* Exercise inputs:
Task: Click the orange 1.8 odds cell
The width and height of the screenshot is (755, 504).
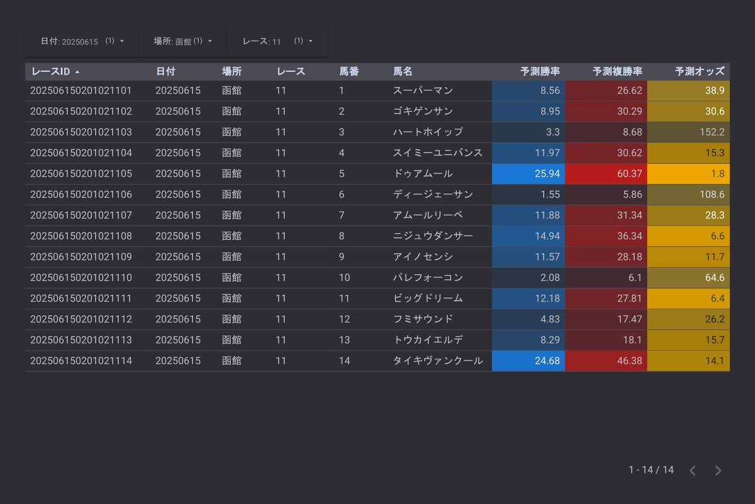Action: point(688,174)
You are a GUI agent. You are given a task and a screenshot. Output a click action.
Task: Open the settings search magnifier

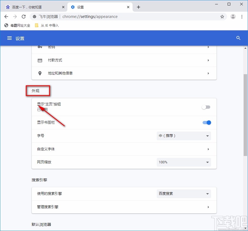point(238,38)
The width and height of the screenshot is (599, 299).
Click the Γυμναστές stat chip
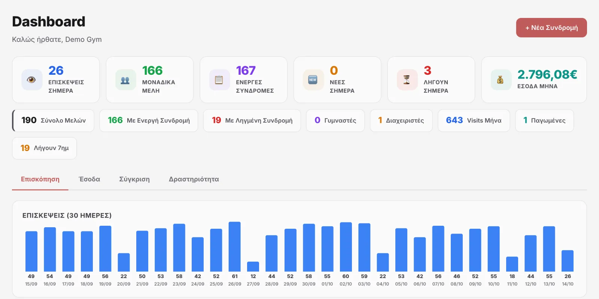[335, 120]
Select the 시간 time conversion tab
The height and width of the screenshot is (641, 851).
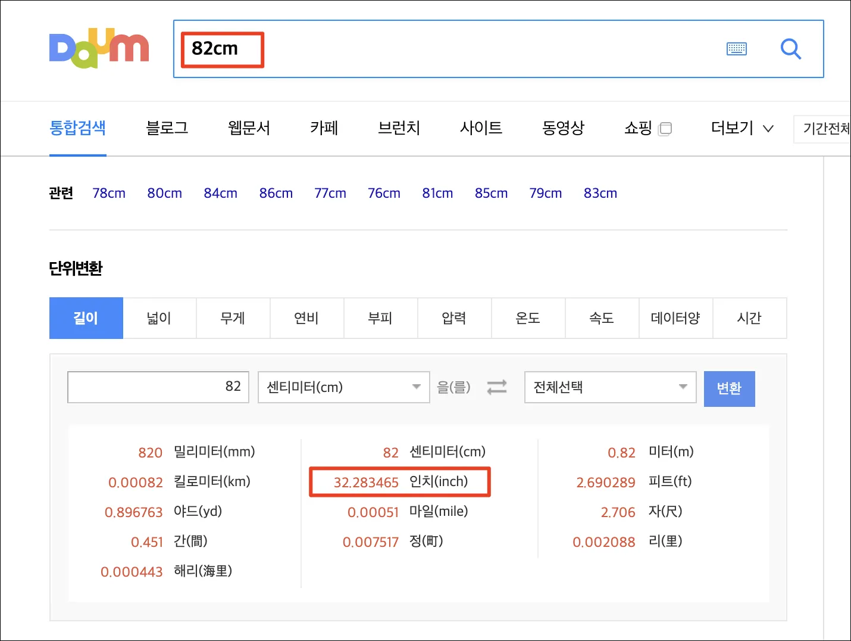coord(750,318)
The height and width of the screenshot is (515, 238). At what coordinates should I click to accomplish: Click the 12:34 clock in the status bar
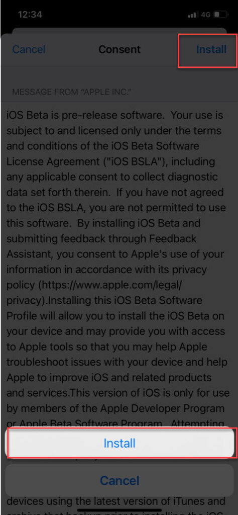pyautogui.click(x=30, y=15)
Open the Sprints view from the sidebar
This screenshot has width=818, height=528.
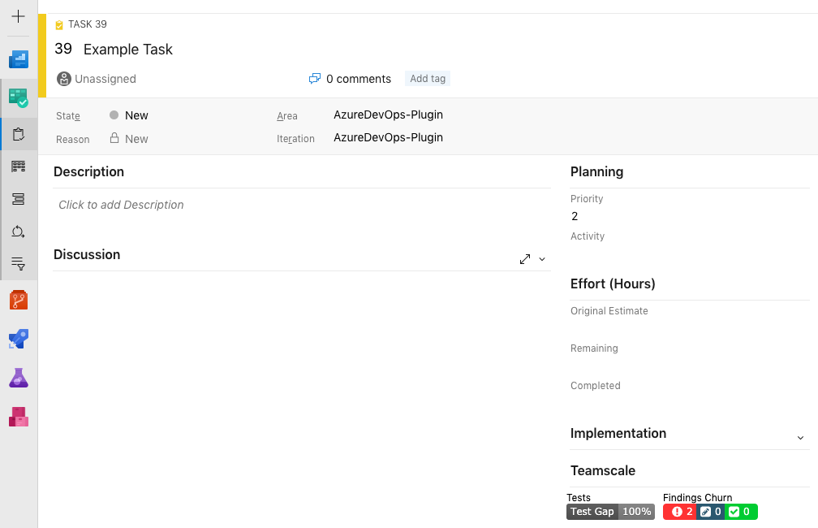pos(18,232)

---

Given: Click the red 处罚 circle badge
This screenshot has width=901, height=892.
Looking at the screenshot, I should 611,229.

* Assignment:
Using the data above, set down each line from the line with "Task: Click the orange 1.8 odds cell" to the line with "Open the Sprints view from the sidebar" exactly, both ends included, and leave the pictures behind. Nothing else belongs.

* Exercise output:
Task: Click the orange 1.8 odds cell
The width and height of the screenshot is (755, 504).
Action: point(688,174)
You are a GUI agent. You are given a task and a screenshot. Output a click action.
Task: Open the settings search magnifier

point(238,38)
The width and height of the screenshot is (599, 299).
Click the Γυμναστές stat chip
[335, 120]
Select the 시간 time conversion tab
The height and width of the screenshot is (641, 851).
coord(750,318)
The height and width of the screenshot is (515, 238). At what coordinates should I click to accomplish: Click the 12:34 clock in the status bar
pyautogui.click(x=30, y=15)
Open the Sprints view from the sidebar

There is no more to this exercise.